WHAT TO DO: Below are some records; quote exactly the lines from the one that contains "This screenshot has height=362, width=644." through the one that contains "You are a computer-use agent. Screen dimensions: 790x593", inclusive, and no others.

[Saved entries]
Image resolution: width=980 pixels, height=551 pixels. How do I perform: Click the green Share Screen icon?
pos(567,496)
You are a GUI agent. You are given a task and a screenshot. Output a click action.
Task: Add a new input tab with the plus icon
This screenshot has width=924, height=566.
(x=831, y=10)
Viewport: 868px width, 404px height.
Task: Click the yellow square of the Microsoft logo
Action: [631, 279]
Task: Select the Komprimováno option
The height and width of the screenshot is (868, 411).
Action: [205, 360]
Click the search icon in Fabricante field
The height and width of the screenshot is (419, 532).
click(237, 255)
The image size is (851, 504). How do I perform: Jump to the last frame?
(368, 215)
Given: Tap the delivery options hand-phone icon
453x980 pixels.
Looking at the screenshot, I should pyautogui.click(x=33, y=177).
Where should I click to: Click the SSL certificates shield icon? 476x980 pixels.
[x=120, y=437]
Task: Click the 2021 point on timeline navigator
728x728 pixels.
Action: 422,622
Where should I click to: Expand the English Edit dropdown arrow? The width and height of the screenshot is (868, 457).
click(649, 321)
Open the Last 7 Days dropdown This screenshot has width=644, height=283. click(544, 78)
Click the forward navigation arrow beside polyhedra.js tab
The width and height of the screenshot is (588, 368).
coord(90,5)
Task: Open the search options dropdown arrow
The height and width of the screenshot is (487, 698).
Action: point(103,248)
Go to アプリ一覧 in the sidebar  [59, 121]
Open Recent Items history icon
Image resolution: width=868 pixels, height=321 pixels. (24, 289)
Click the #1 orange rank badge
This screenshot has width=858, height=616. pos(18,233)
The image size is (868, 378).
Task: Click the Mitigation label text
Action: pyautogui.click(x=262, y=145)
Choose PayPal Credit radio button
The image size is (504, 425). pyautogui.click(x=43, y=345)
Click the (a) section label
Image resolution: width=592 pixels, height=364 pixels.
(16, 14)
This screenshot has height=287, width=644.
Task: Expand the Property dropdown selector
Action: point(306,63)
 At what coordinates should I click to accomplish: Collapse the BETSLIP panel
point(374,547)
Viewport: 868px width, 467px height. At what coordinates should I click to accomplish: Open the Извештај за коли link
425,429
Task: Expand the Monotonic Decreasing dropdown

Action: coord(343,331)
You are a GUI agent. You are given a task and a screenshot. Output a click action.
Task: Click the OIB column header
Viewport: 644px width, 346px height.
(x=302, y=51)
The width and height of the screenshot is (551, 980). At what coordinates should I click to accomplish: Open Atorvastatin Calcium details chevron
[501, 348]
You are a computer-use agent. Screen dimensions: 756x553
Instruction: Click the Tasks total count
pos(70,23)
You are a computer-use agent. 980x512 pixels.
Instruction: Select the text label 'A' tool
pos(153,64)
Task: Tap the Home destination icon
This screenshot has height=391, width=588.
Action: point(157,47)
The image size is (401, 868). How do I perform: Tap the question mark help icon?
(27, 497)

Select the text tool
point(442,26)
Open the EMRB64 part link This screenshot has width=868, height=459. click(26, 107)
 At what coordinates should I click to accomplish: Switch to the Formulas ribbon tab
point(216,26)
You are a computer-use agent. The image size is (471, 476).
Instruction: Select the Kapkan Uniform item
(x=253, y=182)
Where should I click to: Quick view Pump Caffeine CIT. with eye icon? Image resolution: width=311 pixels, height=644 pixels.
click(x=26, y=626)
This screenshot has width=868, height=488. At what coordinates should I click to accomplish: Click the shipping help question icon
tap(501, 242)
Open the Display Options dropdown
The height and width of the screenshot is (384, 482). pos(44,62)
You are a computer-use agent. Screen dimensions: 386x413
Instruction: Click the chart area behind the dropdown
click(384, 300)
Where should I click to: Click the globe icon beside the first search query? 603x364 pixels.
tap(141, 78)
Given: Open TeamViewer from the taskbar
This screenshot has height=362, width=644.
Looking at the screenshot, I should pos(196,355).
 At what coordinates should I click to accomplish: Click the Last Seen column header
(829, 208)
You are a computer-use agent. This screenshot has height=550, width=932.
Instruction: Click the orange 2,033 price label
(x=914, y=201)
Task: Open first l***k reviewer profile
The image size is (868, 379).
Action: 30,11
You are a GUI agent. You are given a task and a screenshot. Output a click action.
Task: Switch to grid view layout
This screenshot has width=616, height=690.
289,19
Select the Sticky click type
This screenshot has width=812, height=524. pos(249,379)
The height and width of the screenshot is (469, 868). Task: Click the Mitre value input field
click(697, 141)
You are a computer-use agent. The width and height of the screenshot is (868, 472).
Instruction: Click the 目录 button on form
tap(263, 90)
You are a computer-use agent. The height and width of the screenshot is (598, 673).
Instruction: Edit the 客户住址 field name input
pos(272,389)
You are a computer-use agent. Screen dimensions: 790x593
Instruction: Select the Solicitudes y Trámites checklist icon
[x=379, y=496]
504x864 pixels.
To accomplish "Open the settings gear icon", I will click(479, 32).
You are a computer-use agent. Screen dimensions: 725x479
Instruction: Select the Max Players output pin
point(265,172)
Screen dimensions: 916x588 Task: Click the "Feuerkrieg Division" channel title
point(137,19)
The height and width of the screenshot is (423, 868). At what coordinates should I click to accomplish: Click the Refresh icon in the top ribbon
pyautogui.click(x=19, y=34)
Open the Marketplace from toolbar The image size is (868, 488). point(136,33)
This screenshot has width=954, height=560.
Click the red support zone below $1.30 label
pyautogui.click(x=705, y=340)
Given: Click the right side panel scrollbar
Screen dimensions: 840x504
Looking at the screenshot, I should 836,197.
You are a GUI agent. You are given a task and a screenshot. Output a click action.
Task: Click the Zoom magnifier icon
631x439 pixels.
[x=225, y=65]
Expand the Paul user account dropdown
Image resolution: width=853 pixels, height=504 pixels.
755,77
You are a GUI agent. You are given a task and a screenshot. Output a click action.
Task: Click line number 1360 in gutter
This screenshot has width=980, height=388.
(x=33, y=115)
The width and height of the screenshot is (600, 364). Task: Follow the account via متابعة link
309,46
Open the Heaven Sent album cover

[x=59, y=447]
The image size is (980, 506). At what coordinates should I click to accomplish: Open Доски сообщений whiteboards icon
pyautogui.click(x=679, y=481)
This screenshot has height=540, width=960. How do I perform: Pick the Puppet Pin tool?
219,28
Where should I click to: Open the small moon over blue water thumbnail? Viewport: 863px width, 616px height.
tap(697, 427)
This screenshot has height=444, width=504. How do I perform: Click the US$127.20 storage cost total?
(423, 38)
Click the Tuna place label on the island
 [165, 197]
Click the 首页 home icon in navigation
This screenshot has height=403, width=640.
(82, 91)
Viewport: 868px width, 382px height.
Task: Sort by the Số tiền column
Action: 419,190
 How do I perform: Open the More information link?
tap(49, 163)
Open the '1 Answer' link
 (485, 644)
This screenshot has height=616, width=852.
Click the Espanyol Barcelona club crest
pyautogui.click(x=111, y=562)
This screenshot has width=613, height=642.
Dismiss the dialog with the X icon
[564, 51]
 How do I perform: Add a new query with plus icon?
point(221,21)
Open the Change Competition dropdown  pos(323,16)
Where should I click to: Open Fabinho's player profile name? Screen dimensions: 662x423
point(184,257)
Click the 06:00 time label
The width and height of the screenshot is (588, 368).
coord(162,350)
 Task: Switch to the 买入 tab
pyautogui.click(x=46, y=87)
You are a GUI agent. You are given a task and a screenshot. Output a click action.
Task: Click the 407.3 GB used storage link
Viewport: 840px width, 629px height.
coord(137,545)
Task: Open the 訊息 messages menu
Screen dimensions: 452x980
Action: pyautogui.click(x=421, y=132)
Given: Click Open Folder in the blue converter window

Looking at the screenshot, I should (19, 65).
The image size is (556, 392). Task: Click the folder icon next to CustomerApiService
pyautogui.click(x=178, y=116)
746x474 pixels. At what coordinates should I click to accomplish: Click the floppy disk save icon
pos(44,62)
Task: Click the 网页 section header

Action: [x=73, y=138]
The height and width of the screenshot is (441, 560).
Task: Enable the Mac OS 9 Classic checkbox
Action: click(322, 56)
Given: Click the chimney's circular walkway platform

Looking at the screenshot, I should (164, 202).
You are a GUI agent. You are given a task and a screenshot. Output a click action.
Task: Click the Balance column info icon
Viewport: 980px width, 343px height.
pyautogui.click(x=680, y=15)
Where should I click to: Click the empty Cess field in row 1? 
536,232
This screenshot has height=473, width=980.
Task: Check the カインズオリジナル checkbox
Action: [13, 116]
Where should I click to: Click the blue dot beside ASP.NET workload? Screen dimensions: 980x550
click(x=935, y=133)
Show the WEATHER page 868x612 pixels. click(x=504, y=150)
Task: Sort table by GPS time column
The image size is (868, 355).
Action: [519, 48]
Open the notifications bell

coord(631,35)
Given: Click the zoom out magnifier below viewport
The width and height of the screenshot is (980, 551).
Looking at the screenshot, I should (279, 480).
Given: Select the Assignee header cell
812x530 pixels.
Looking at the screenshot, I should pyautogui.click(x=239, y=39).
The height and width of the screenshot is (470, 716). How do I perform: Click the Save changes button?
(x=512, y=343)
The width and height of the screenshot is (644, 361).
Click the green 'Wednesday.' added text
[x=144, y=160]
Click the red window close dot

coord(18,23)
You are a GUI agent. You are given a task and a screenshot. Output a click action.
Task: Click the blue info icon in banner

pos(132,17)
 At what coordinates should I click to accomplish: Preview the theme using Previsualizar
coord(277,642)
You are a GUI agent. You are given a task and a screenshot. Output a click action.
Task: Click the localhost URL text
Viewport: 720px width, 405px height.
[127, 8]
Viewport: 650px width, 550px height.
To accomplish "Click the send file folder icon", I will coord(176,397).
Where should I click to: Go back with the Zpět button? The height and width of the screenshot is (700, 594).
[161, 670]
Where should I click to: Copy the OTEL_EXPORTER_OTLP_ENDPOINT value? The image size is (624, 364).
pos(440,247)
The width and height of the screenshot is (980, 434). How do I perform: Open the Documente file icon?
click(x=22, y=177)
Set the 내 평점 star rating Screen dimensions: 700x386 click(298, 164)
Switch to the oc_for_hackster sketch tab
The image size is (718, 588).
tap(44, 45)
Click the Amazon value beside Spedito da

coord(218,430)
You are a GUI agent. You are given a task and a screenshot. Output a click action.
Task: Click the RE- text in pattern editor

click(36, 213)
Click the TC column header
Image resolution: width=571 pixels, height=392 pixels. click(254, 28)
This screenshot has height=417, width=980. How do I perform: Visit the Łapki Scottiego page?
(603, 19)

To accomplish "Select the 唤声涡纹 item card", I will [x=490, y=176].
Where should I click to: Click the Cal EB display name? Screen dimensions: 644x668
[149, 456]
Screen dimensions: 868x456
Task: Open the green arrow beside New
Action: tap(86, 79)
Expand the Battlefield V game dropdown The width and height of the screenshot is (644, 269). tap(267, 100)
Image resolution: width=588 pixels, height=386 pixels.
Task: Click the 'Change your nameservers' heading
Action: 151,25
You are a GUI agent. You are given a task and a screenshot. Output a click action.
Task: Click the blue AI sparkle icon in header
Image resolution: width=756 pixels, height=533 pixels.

EXERCISE SOLUTION:
This screenshot has height=362, width=644.
Looking at the screenshot, I should pos(196,355).
 At what coordinates should I click to accomplish: Click the Last Seen column header
(829, 208)
You are a computer-use agent. This screenshot has height=550, width=932.
Instruction: Click the orange 2,033 price label
(x=914, y=201)
Task: Open first l***k reviewer profile
The image size is (868, 379).
Action: 30,11
You are a GUI agent. You are given a task and a screenshot. Output a click action.
Task: Switch to grid view layout
This screenshot has width=616, height=690.
289,19
Select the Sticky click type
This screenshot has width=812, height=524. pos(249,379)
The height and width of the screenshot is (469, 868). Task: Click the Mitre value input field
click(697, 141)
You are a computer-use agent. The width and height of the screenshot is (868, 472).
Instruction: Click the 目录 button on form
tap(263, 90)
You are a computer-use agent. The height and width of the screenshot is (598, 673).
Instruction: Edit the 客户住址 field name input
pos(272,389)
You are a computer-use agent. Screen dimensions: 790x593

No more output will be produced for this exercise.